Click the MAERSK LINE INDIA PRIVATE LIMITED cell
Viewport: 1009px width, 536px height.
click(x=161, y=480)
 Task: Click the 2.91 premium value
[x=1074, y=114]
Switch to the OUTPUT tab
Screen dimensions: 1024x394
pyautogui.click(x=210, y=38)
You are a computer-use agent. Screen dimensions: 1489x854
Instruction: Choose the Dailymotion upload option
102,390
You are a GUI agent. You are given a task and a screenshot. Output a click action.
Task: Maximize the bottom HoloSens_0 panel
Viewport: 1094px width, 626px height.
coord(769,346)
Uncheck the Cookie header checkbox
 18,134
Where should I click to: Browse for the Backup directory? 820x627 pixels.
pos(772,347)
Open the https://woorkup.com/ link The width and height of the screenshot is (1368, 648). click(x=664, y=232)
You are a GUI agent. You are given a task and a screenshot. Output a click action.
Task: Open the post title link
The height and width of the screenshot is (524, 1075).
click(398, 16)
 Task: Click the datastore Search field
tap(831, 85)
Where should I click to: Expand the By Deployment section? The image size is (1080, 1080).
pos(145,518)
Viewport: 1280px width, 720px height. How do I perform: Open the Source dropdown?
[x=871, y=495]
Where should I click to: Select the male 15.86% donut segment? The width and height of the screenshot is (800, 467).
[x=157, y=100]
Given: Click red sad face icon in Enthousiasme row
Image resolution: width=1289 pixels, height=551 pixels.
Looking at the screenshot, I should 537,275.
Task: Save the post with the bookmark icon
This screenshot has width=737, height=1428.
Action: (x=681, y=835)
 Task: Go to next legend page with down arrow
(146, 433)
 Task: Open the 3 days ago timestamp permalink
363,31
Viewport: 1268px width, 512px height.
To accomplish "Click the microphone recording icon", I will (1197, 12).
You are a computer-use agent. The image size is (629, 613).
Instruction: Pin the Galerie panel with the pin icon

----

§ WORK INSTRUCTIONS: Copy the data above. Keep each line exact.

§ RESULT OF THIS TASK:
Click the MAERSK LINE INDIA PRIVATE LIMITED cell
Viewport: 1009px width, 536px height.
click(x=161, y=480)
 Task: Click the 2.91 premium value
[x=1074, y=114]
Switch to the OUTPUT tab
Screen dimensions: 1024x394
pyautogui.click(x=210, y=38)
You are a computer-use agent. Screen dimensions: 1489x854
Instruction: Choose the Dailymotion upload option
102,390
You are a GUI agent. You are given a task and a screenshot. Output a click action.
Task: Maximize the bottom HoloSens_0 panel
Viewport: 1094px width, 626px height.
coord(769,346)
Uncheck the Cookie header checkbox
 18,134
Where should I click to: Browse for the Backup directory? 820x627 pixels.
pos(772,347)
Open the https://woorkup.com/ link The width and height of the screenshot is (1368, 648). click(x=664, y=232)
You are a GUI agent. You are given a task and a screenshot. Output a click action.
Task: Open the post title link
The height and width of the screenshot is (524, 1075).
click(398, 16)
 Task: Click the datastore Search field
tap(831, 85)
Where should I click to: Expand the By Deployment section? The image size is (1080, 1080).
pos(145,518)
Viewport: 1280px width, 720px height. How do I perform: Open the Source dropdown?
[x=871, y=495]
Where should I click to: Select the male 15.86% donut segment? The width and height of the screenshot is (800, 467).
[x=157, y=100]
Given: Click red sad face icon in Enthousiasme row
Image resolution: width=1289 pixels, height=551 pixels.
Looking at the screenshot, I should 537,275.
Task: Save the post with the bookmark icon
This screenshot has width=737, height=1428.
Action: (x=681, y=835)
 Task: Go to next legend page with down arrow
(146, 433)
 Task: Open the 3 days ago timestamp permalink
363,31
Viewport: 1268px width, 512px height.
To accomplish "Click the microphone recording icon", I will (1197, 12).
You are a computer-use agent. The image size is (629, 613).
Instruction: Pin the Galerie panel with the pin icon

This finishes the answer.